• [Task brief] Only lines that contain the word "name" belong in the answer; copy them from the records below.

┌──

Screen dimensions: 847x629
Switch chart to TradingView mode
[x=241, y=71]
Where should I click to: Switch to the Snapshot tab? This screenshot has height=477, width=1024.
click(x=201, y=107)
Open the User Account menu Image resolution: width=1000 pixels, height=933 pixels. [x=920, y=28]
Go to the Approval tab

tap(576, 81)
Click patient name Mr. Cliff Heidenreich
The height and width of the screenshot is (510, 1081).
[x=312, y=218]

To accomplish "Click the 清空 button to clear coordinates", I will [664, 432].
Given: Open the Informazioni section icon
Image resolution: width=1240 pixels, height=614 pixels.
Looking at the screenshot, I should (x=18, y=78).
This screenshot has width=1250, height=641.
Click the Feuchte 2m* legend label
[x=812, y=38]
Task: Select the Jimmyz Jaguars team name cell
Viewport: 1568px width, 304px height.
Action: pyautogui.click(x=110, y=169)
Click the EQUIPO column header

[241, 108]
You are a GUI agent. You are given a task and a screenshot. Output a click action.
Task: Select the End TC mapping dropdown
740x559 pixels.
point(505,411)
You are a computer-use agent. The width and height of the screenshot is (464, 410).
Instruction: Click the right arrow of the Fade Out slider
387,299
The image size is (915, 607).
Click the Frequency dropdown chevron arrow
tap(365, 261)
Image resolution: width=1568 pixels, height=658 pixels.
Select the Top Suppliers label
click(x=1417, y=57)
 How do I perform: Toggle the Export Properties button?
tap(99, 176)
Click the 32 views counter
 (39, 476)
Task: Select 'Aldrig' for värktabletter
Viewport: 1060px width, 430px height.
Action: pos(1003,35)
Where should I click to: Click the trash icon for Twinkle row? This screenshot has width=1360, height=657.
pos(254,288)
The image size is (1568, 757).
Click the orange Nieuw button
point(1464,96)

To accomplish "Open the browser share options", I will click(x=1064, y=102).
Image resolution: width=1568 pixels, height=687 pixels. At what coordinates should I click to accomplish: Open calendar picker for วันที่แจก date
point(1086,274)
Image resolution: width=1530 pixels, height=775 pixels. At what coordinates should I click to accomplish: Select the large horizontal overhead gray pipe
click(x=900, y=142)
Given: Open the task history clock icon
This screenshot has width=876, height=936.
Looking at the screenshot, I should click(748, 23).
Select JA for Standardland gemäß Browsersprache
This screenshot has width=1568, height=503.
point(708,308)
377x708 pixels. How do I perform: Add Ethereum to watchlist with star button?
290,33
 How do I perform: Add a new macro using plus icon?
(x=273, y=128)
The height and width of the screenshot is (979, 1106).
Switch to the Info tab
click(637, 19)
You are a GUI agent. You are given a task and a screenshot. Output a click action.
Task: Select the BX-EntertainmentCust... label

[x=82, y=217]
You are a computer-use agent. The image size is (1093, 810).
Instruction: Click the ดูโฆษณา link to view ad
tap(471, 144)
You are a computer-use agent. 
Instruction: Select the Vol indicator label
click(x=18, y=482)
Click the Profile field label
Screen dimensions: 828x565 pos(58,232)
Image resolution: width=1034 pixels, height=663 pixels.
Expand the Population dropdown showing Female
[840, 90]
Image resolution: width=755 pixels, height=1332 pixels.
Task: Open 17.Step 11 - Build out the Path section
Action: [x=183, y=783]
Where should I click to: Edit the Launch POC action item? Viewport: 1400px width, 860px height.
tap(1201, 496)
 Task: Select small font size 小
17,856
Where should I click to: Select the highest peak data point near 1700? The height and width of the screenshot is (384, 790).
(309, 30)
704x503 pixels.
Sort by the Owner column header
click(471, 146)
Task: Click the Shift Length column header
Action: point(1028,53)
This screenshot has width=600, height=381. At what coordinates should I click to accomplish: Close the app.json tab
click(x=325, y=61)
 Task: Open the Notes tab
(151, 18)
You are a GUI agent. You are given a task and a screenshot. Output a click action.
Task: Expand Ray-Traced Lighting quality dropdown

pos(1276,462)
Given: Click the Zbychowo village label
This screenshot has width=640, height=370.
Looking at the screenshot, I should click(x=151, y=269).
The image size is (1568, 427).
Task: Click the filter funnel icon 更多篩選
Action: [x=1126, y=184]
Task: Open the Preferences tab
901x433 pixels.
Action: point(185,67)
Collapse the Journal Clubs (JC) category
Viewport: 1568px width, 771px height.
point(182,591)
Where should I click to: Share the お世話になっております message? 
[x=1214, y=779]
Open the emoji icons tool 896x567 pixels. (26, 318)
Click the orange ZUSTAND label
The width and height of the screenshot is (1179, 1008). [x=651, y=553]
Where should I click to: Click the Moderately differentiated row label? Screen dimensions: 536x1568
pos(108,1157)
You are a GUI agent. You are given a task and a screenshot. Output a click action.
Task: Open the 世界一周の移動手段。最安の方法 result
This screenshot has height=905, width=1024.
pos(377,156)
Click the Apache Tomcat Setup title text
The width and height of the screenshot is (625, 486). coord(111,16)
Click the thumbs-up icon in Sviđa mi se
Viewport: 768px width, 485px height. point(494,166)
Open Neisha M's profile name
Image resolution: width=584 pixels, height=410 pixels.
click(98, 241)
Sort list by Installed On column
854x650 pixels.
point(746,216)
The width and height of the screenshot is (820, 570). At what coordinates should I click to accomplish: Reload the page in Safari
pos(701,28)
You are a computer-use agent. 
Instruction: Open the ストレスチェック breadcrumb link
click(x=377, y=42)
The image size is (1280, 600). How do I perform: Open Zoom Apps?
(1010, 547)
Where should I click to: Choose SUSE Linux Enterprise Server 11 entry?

└──

• [Answer for this exercise]
Click patient name Mr. Cliff Heidenreich
Task: Select the Jimmyz Jaguars team name cell
Open Neisha M's profile name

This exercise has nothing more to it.